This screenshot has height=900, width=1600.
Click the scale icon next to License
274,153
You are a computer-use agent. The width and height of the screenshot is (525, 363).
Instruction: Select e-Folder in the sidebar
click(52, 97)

## [What is asked]
Recast every line of the items above as a Markdown table with the columns No. and Line, giving each row its number and leaving out any blank lines.

## [Result]
| No. | Line |
|---|---|
| 1 | This screenshot has height=900, width=1600. |
| 2 | Click the scale icon next to License |
| 3 | 274,153 |
| 4 | You are a computer-use agent. The width and height of the screenshot is (525, 363). |
| 5 | Instruction: Select e-Folder in the sidebar |
| 6 | click(52, 97) |